Among the entries below, copy every line that carries the word "Kafkasların".

**EXTRACTED DATA**
_____
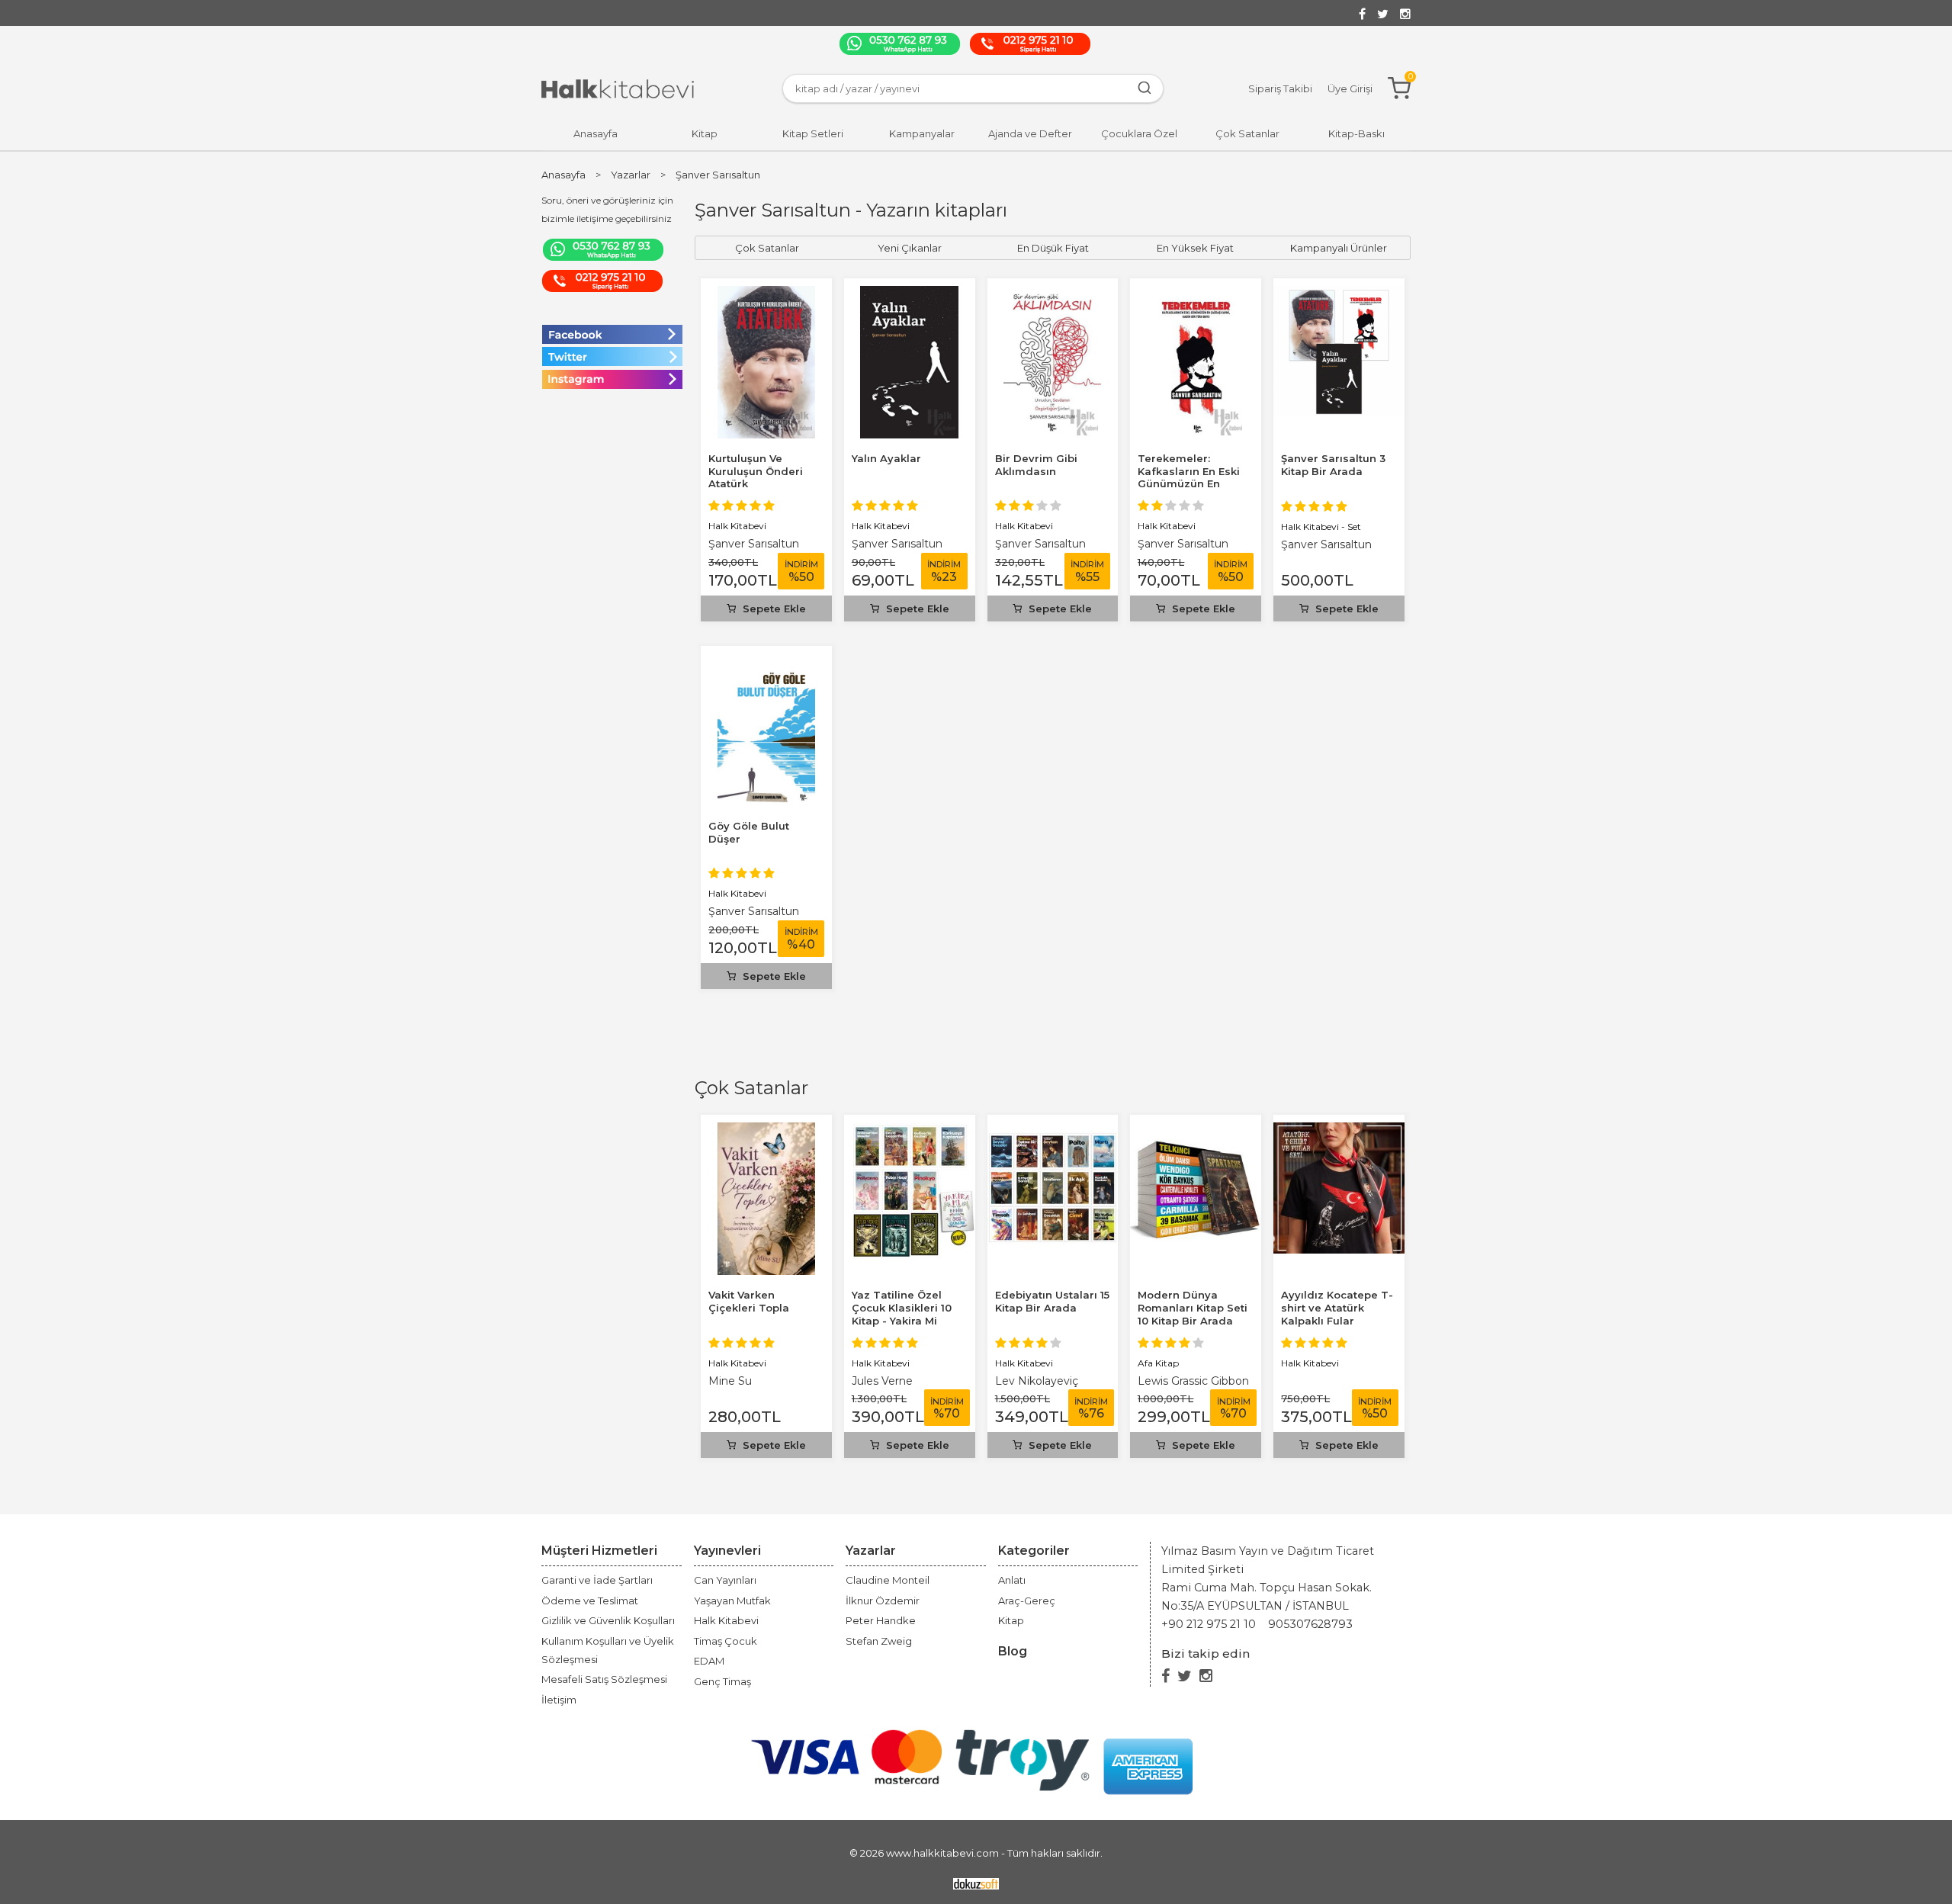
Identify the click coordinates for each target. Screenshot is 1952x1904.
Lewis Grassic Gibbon (1193, 1381)
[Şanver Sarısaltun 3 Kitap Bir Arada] (1339, 294)
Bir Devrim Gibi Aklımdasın (1036, 464)
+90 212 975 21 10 (1208, 1624)
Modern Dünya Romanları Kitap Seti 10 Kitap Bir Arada (1192, 1308)
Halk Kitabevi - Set (1321, 526)
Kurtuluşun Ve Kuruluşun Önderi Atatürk (755, 471)
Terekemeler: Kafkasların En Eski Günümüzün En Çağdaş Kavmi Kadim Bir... (1189, 484)
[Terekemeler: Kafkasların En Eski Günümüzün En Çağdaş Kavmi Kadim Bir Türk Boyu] (1196, 294)
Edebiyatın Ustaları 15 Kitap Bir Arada (1052, 1301)
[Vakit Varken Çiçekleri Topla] (766, 1131)
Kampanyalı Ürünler (1338, 248)
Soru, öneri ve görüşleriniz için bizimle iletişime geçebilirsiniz (607, 209)
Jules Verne (882, 1381)
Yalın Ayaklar (886, 458)
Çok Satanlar (751, 1088)
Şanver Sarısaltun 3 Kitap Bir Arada (1333, 464)
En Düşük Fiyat (1053, 248)
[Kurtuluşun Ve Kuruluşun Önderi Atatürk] (767, 294)
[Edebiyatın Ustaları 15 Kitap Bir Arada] (1053, 1131)
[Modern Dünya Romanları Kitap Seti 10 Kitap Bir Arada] (1195, 1131)
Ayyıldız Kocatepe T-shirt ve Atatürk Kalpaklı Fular (1337, 1308)
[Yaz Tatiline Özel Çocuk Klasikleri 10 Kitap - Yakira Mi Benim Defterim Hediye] (909, 1131)
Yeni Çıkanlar (910, 248)
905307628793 (1310, 1624)
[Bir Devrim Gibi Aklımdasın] (1052, 294)
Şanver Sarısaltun (753, 544)
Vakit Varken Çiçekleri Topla (748, 1301)
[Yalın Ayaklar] (909, 294)
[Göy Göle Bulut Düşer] (766, 662)
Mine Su (730, 1381)
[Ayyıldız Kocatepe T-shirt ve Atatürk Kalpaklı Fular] (1339, 1131)
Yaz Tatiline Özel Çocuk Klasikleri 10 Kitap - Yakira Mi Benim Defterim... (902, 1314)
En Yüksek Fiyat (1195, 248)
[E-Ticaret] (976, 1882)
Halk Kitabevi (737, 1363)
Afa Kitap (1158, 1363)
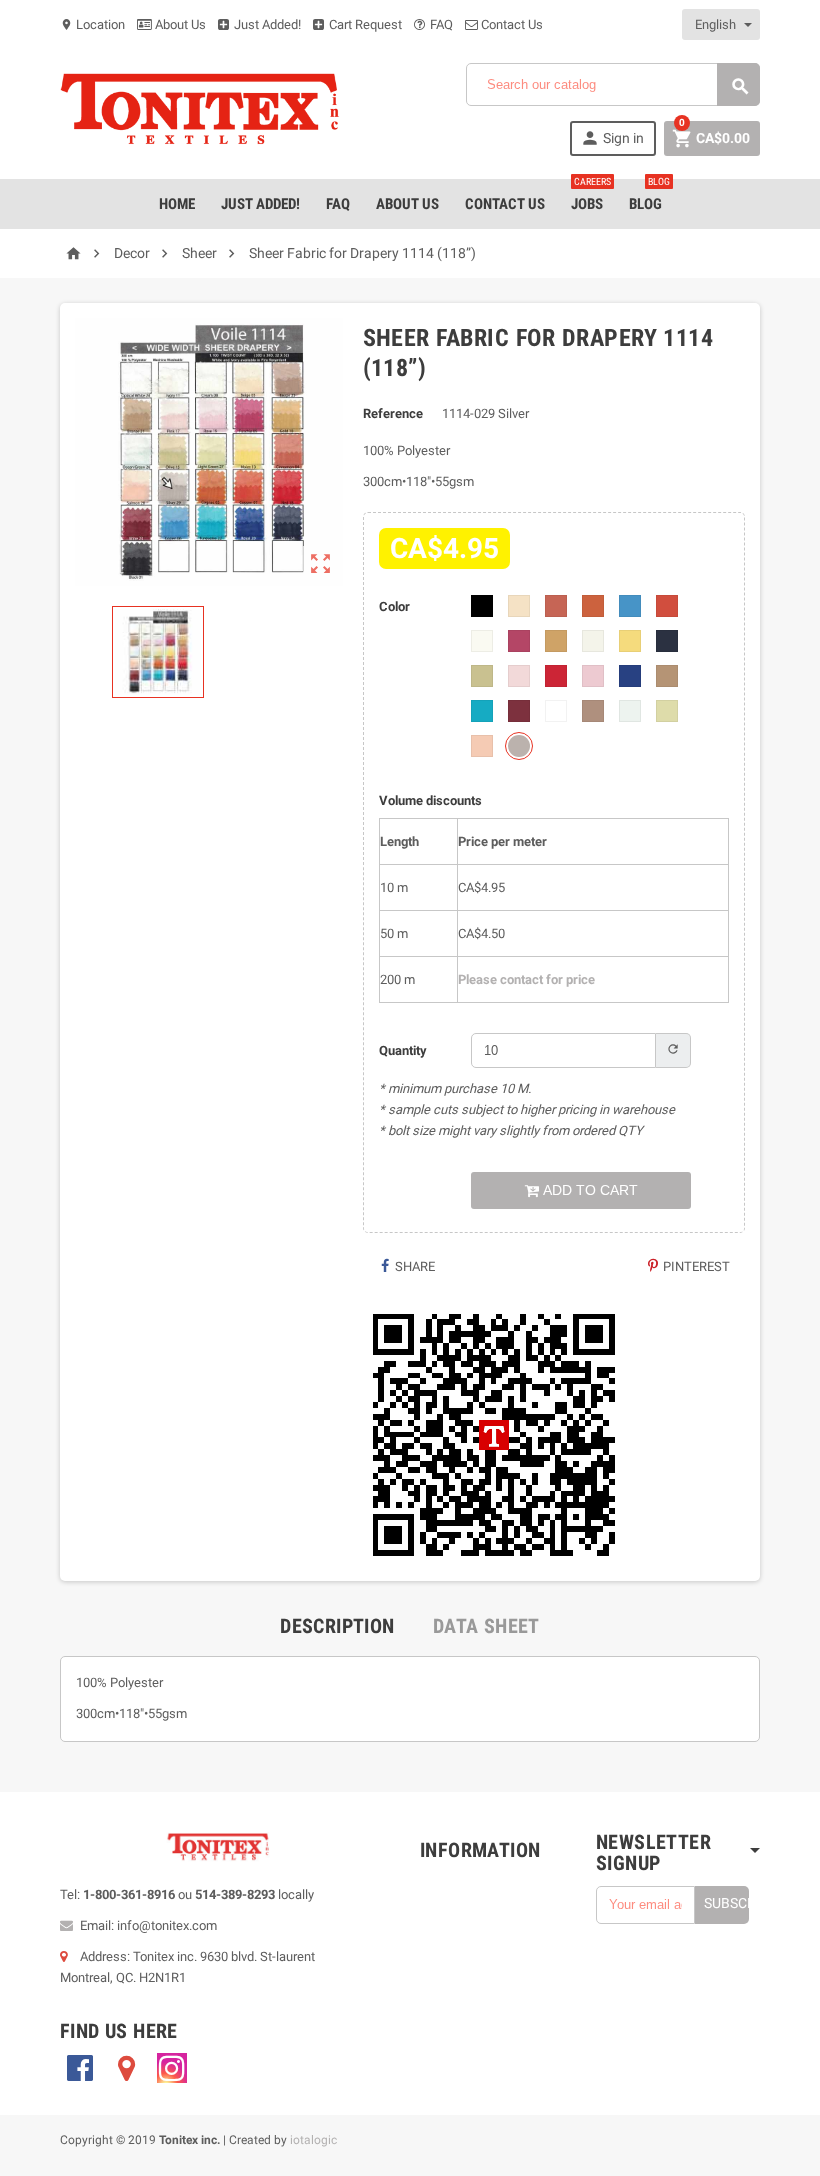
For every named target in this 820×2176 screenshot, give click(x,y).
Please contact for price (526, 979)
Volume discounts (430, 800)
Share (413, 1266)
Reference (393, 413)
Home (177, 204)
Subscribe (726, 1903)
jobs (591, 196)
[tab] (337, 1626)
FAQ (440, 24)
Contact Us (510, 24)
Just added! (260, 204)
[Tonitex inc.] (200, 108)
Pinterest (695, 1266)
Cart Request (364, 24)
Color (394, 606)
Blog (649, 196)
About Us (179, 24)
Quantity (403, 1050)
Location (92, 24)
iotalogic (313, 2140)
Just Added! (266, 24)
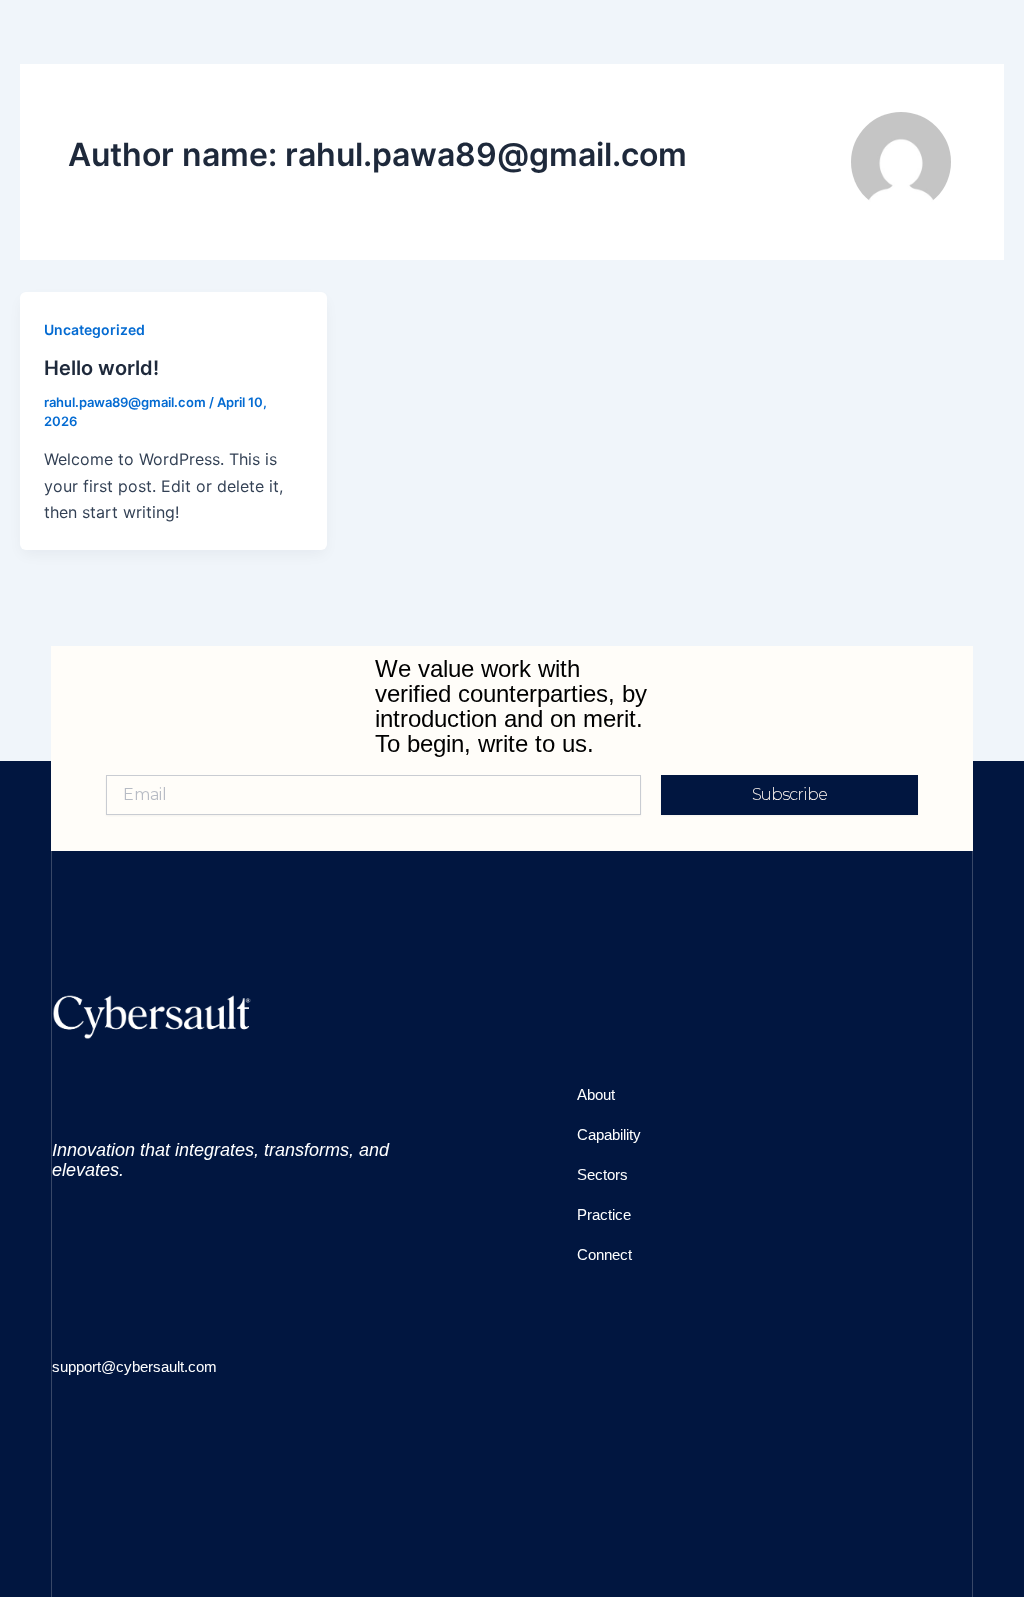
_____
**ANSWER TO THE PROBLEM**
Terekemeler: Kafkasların En Eski Günümüzün En Çağdaş Kavmi Kadim Bir... (1189, 484)
[Terekemeler: Kafkasların En Eski Günümüzün En Çağdaş Kavmi Kadim Bir Türk Boyu] (1196, 294)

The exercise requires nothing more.